[Dataset entries]
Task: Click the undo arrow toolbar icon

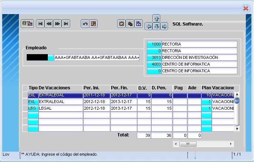Action: 85,24
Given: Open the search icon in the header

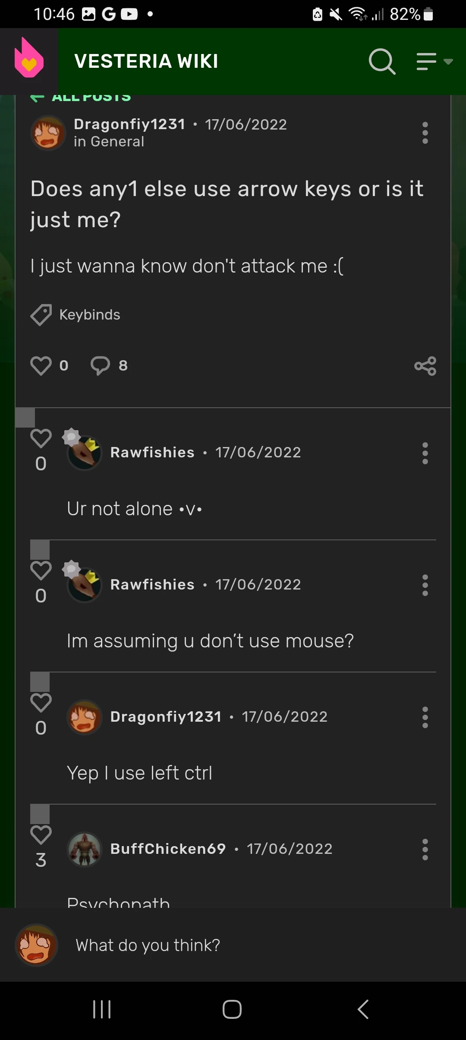Looking at the screenshot, I should point(381,61).
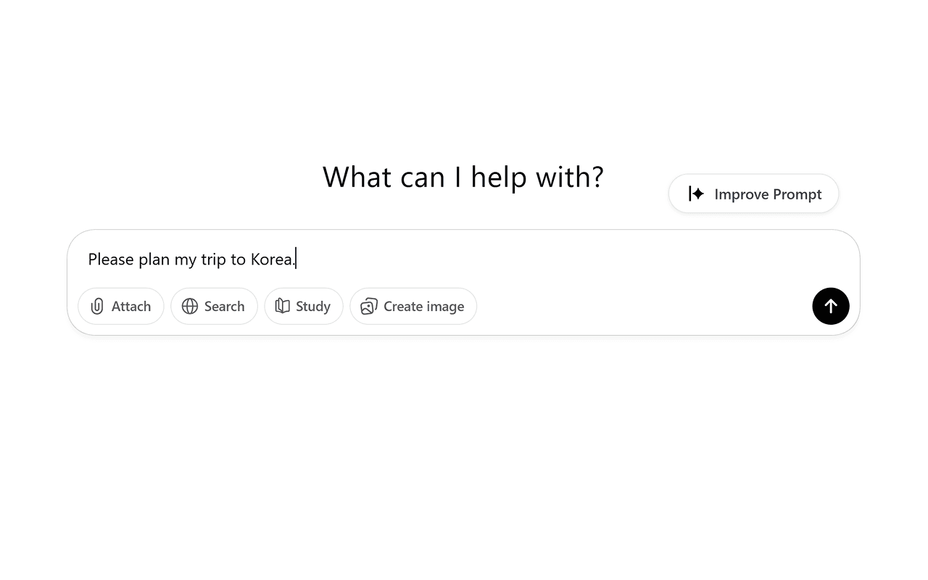Click the "Attach" text label
This screenshot has height=580, width=928.
click(x=131, y=307)
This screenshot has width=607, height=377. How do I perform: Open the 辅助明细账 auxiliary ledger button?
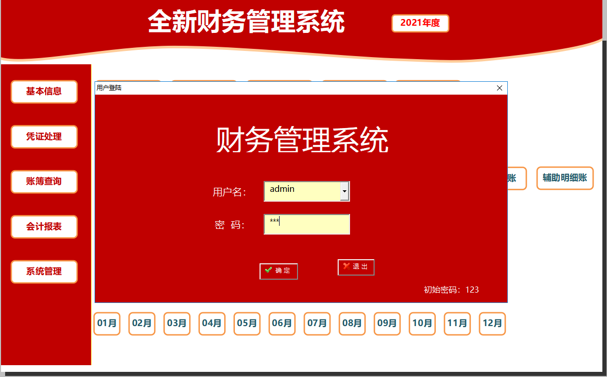point(564,178)
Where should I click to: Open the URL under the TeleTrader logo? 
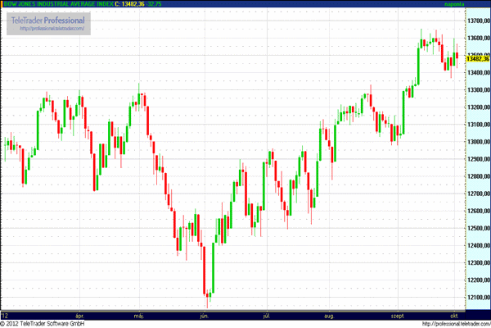point(48,29)
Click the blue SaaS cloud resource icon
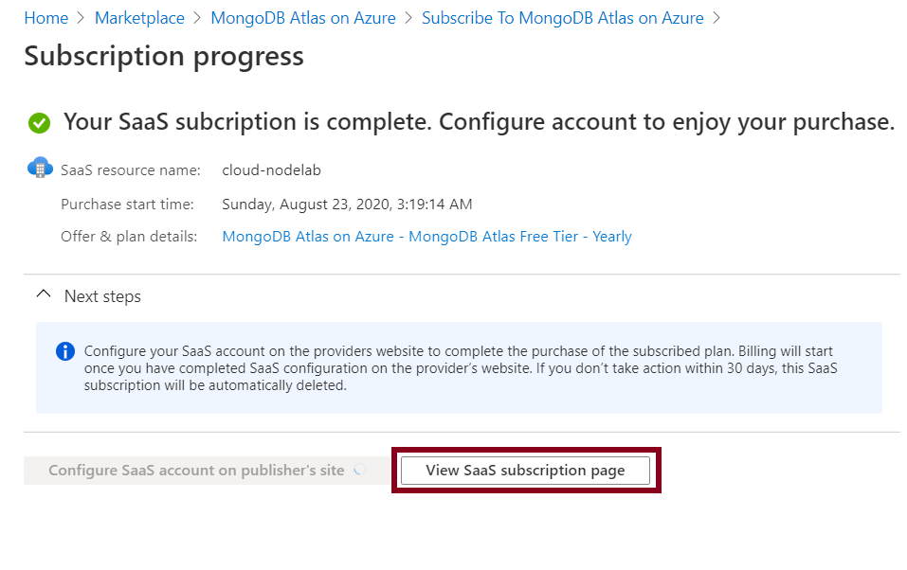Viewport: 907px width, 570px height. (x=40, y=168)
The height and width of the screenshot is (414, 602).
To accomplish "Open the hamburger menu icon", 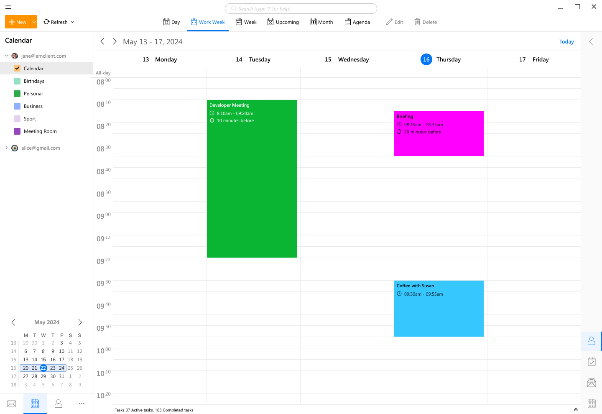I will (x=8, y=7).
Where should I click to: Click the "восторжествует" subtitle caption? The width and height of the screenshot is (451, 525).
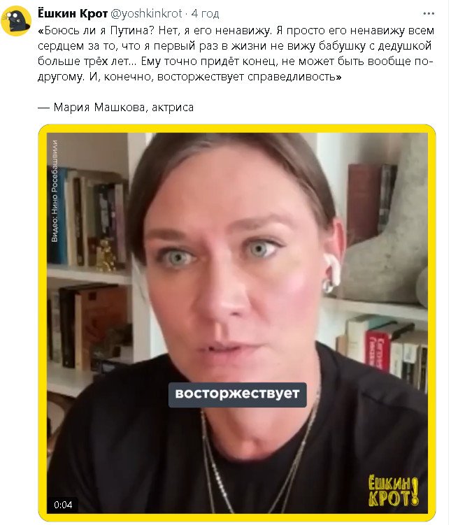[237, 394]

**Try it:** Give back exactly the lines from the line with "Where should I click to: Click" through the final line of the entries above, and keep pictures out of the copy.

**Output for this task:**
Where should I click to: Click the "восторжествует" subtitle caption? The width and height of the screenshot is (451, 525).
[237, 394]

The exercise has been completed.